Print the lines that start the entries and continue through the one holding "Switch to the Network tab", please, exactly and with the pictures omitted.
* * *
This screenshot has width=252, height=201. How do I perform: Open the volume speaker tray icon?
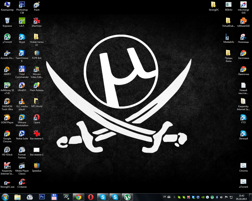[x=222, y=197]
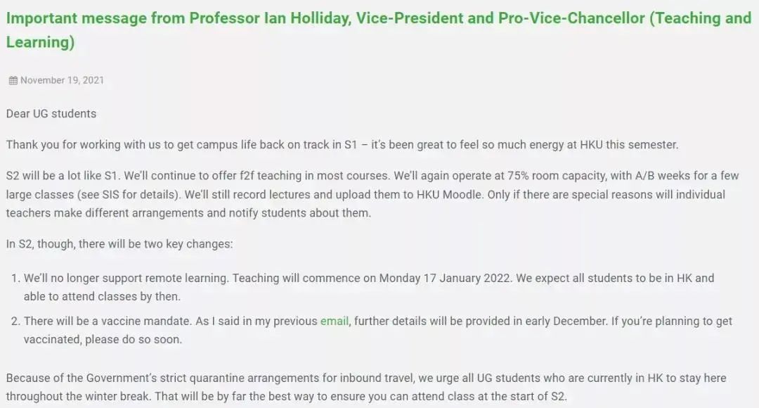759x408 pixels.
Task: Click the paragraph about strict quarantine arrangements
Action: pyautogui.click(x=366, y=387)
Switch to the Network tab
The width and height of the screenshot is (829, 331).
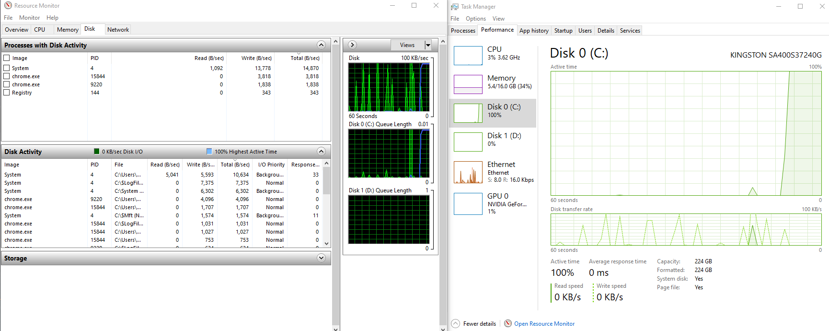point(118,30)
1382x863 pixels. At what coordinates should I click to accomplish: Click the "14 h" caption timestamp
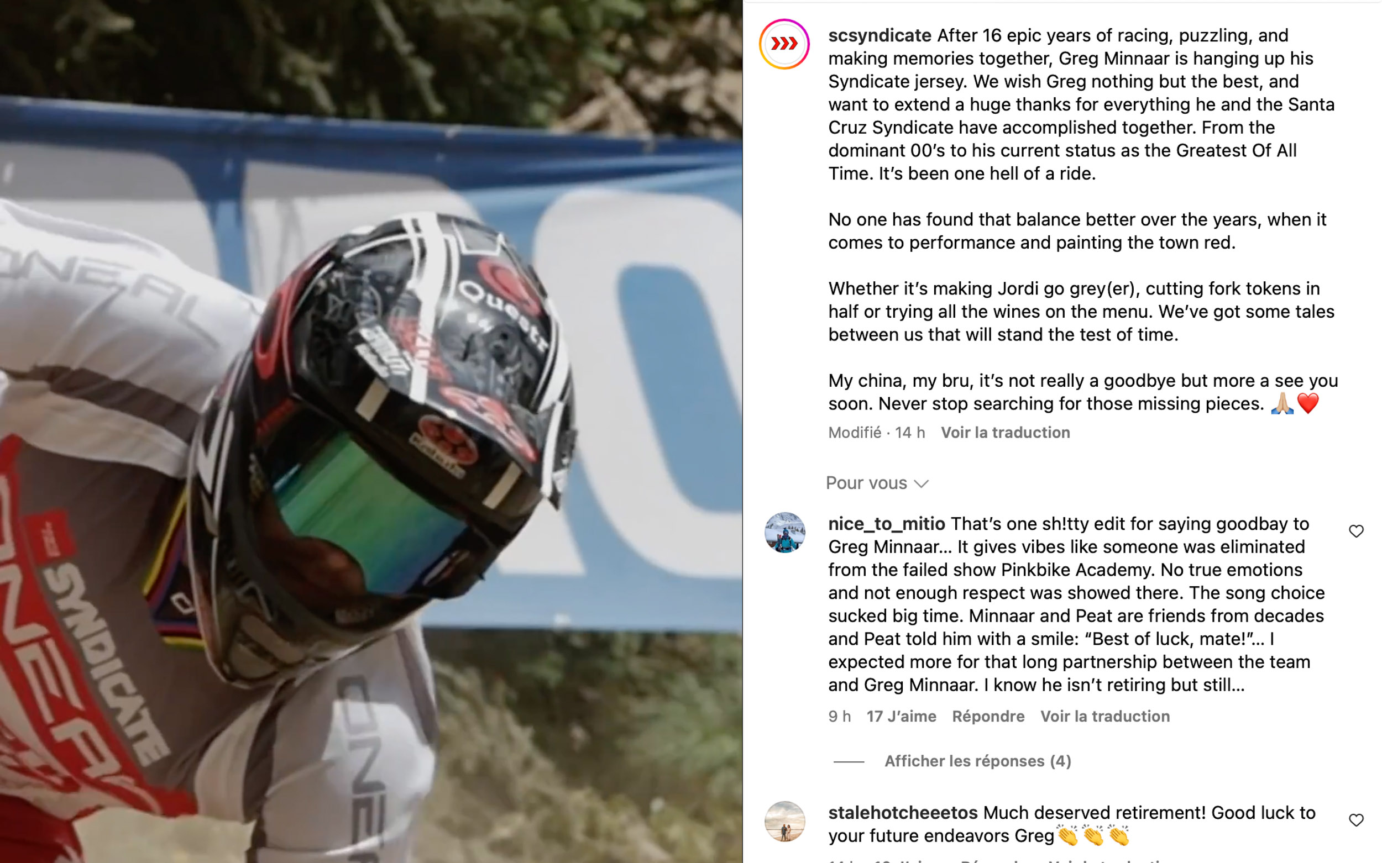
* * *
● ANSWER FOR THE TASK:
This screenshot has width=252, height=201. How do I perform: Open the volume speaker tray icon?
[x=222, y=197]
759x408 pixels.
Task: Click the paragraph about strict quarantine arrangements
Action: pyautogui.click(x=366, y=387)
Switch to the Network tab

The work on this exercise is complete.